● What to work on:
Without any pictures, retype exactly the lines from the one with "Task: Open the Business Rules Engine icon" through the final line of the records.
▬▬▬
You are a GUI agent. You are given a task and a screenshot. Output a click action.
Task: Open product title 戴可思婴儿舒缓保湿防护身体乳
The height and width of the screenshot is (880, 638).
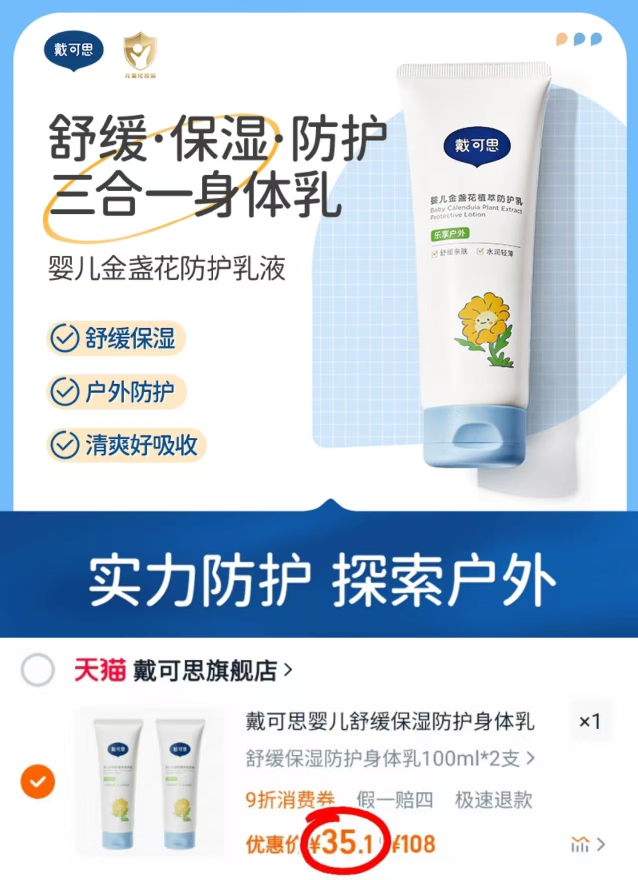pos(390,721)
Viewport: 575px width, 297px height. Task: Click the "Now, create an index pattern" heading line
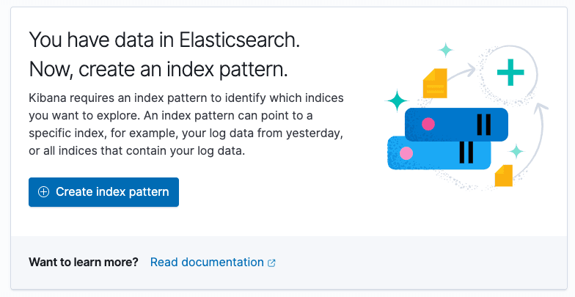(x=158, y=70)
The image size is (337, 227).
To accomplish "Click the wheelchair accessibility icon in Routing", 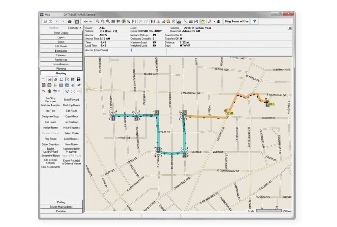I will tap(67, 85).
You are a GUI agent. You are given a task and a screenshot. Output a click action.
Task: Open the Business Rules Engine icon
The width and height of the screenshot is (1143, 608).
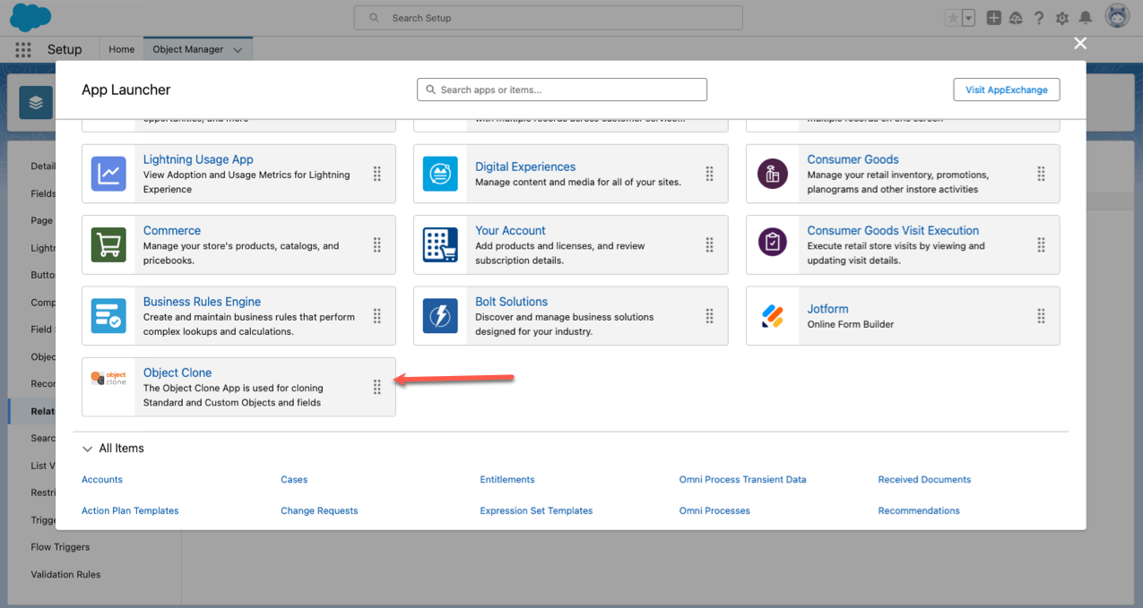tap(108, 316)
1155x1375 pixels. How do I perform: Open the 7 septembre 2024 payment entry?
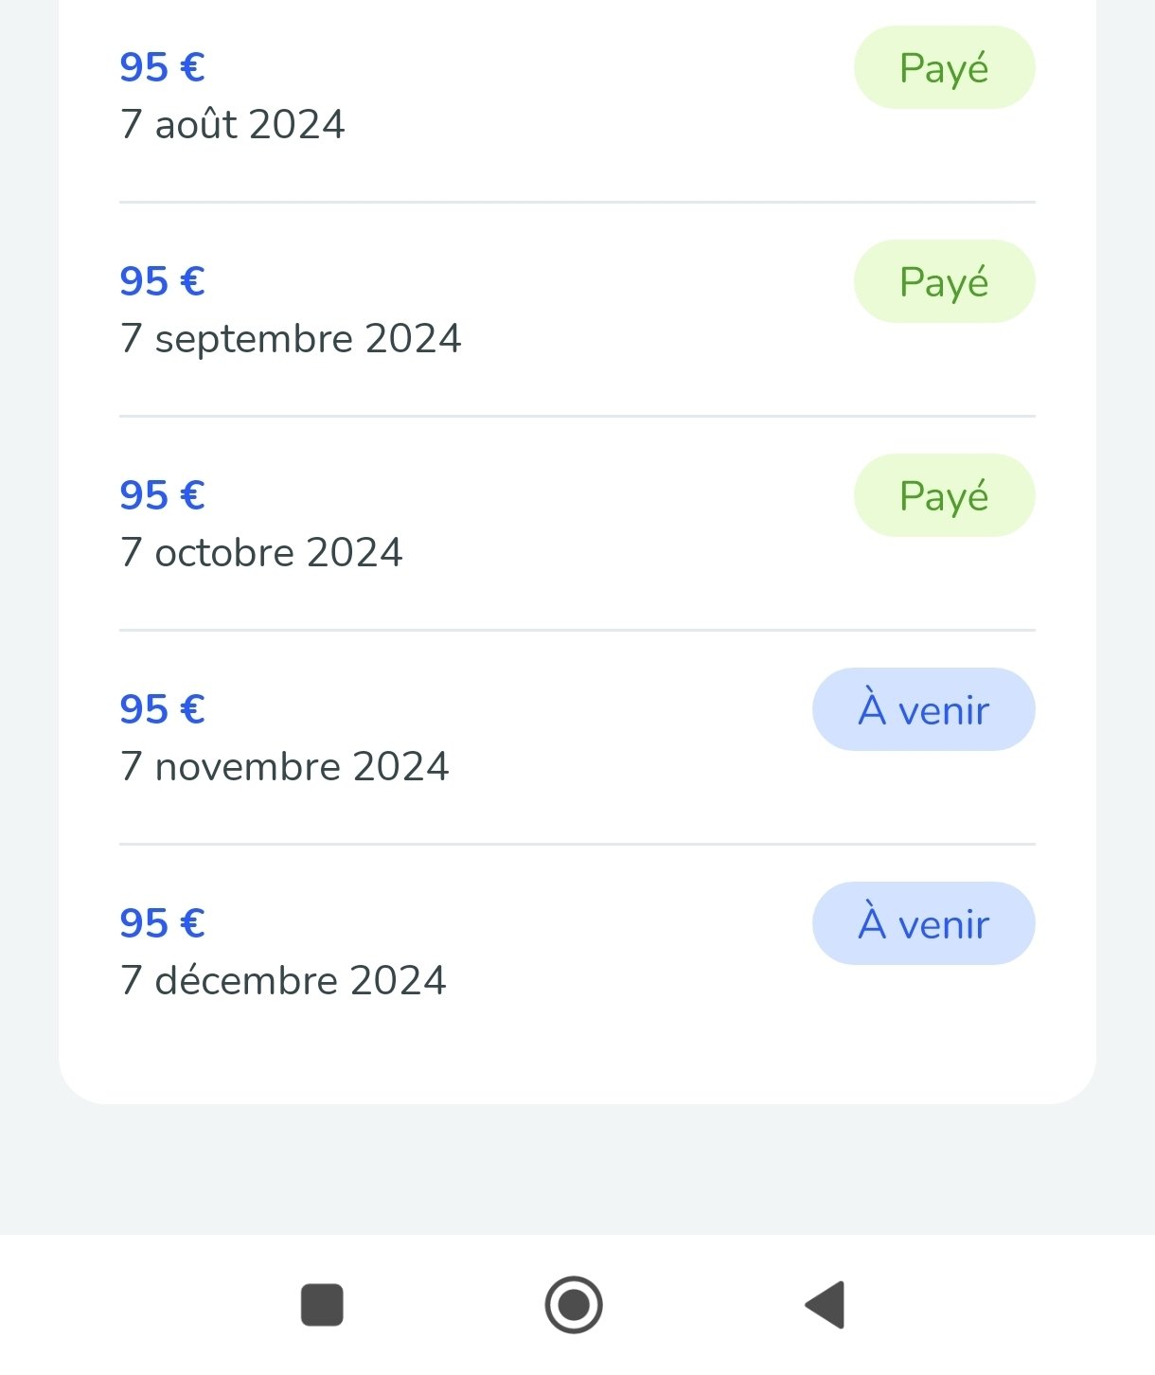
▬▬▬
● Your response:
Task: Open the Business Rules Engine icon
The width and height of the screenshot is (1143, 608).
tap(108, 316)
1155x1375 pixels. How do I perform: Open the 7 septembre 2024 payment entry?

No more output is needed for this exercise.